I was updating a little RPG utility this morning to add some more detail to a spreadsheet it generated. Adding the Library Description will help the non-propeller heads who read this stuff. This is super easy to do with a single line of SQL added to your RPG program.
What is this spreadsheet you are waffling about? PS: Skip this paragraph if you don’t care about why I decided to add the description and just want to see how 🙂 This utility runs nightly and compares various libraries across the DEV, TST, QA and PROD environments looking for differences and generating an email with all the library names and a hash value for each library. If the hash values don’t match then we have a mismatched library on one of our machines. Just looking at a list of library names is fine for us propeller heads because we KNOW what the library names are and what application they are attached to. I was in a meeting where an executive asked “interesting spreadsheet, but how do we know what these library names are?” and the answer (with a straight face) was “ahhh, we know because of technical tribal knowledge”. I winced. Technical peeps often hide behind their desks, talking technobabble while forgetting that normal folks aren’t necessarily aware of the tribal language. But I digress…
Me. waffling. I blame the double espresso.
SQLRPGLE Code Snippet – get Library Description
In this example, the code is reading a file with two fields HSHLIB (the library name) and populating the HSHLIBDESC (the 50 character library description).

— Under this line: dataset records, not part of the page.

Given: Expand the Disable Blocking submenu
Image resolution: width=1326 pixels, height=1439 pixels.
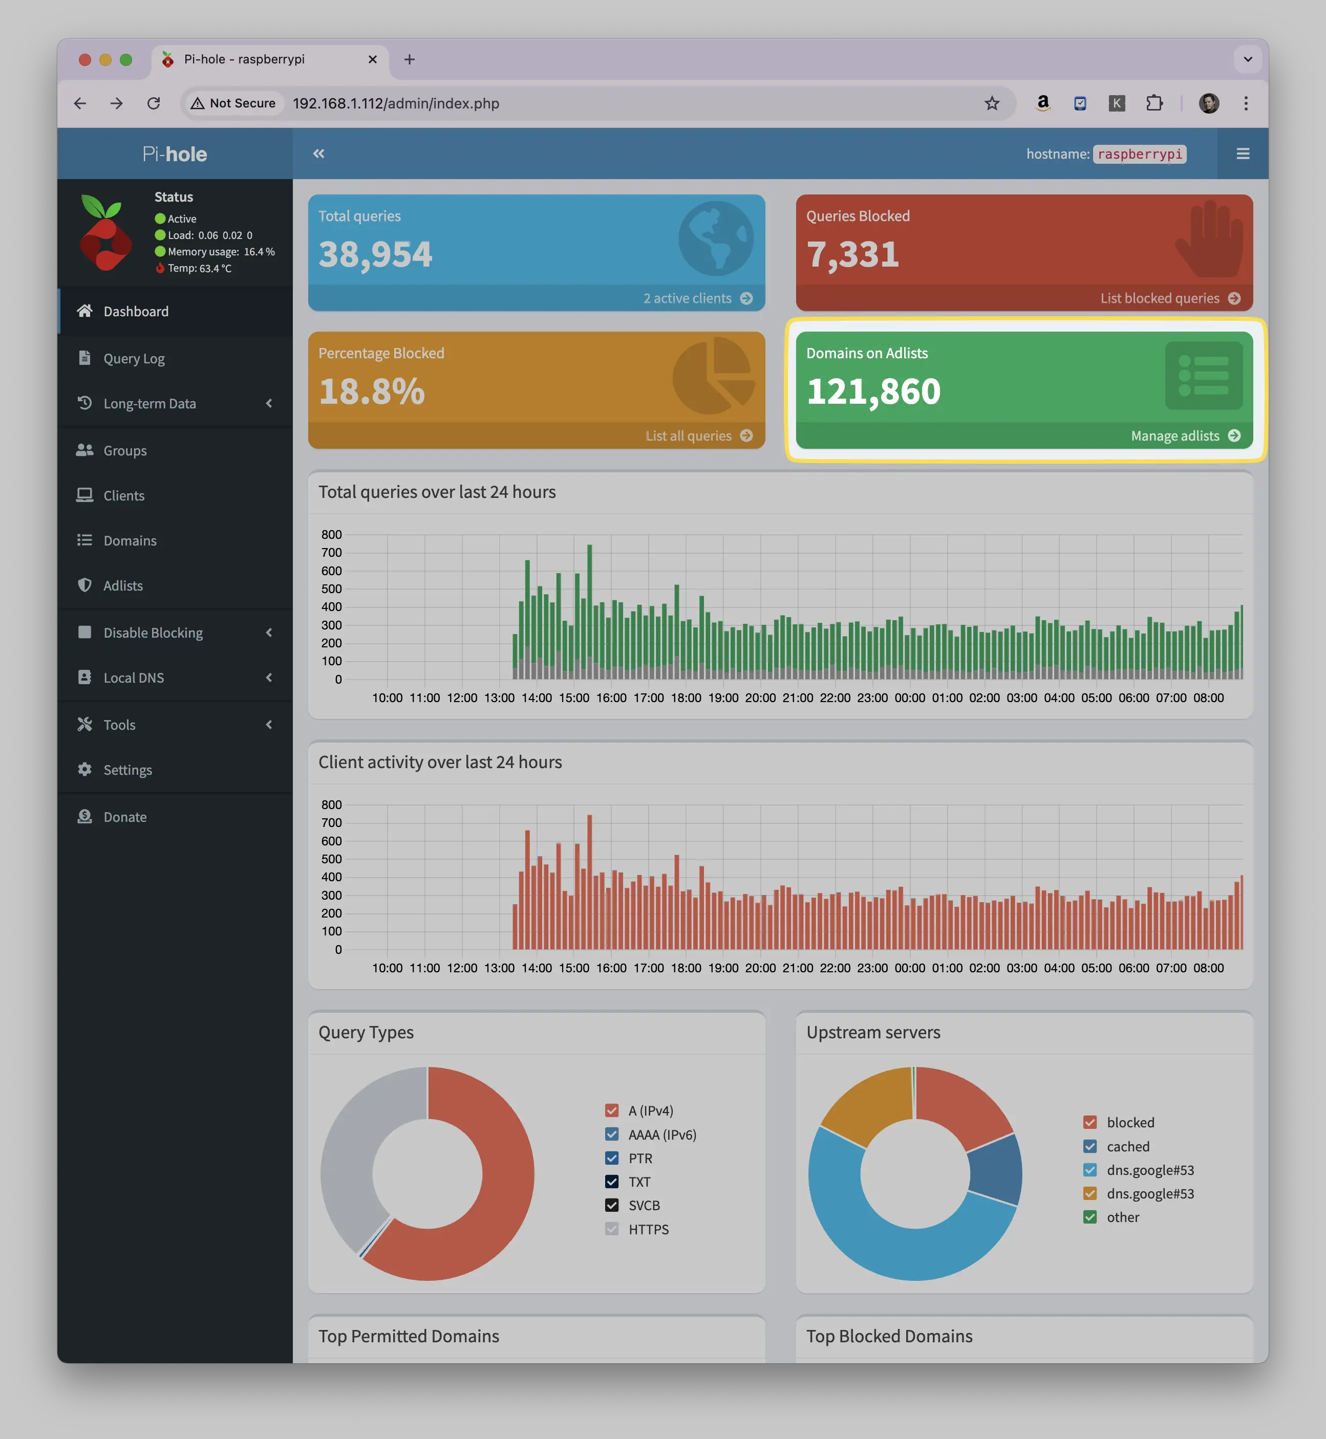Looking at the screenshot, I should pyautogui.click(x=175, y=633).
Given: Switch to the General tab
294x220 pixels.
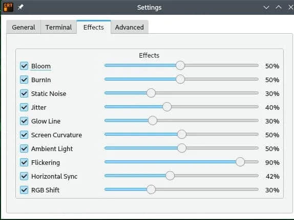Looking at the screenshot, I should tap(24, 27).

read filename; dow not %eof(filename); // now get the library description from the system catalog exec sql select SCHEMA_TEXT into :hshlibdesc from SYSSCHEMAS where SCHEMA_NAME = :hshlib; // now we have the library description in field "hshlibdesc' // so we can update the file or do whatever we want with it update filename; read filename; enddo;
Simple right?
In the old AS400 and iSERIES days we would have written a CL program just to do a DSPOBJD to an outfile and reading it, or maybe have called an IBM *API to get the info, but nowadays we can use the new IBM-i SQL facilities to grab the same info easily.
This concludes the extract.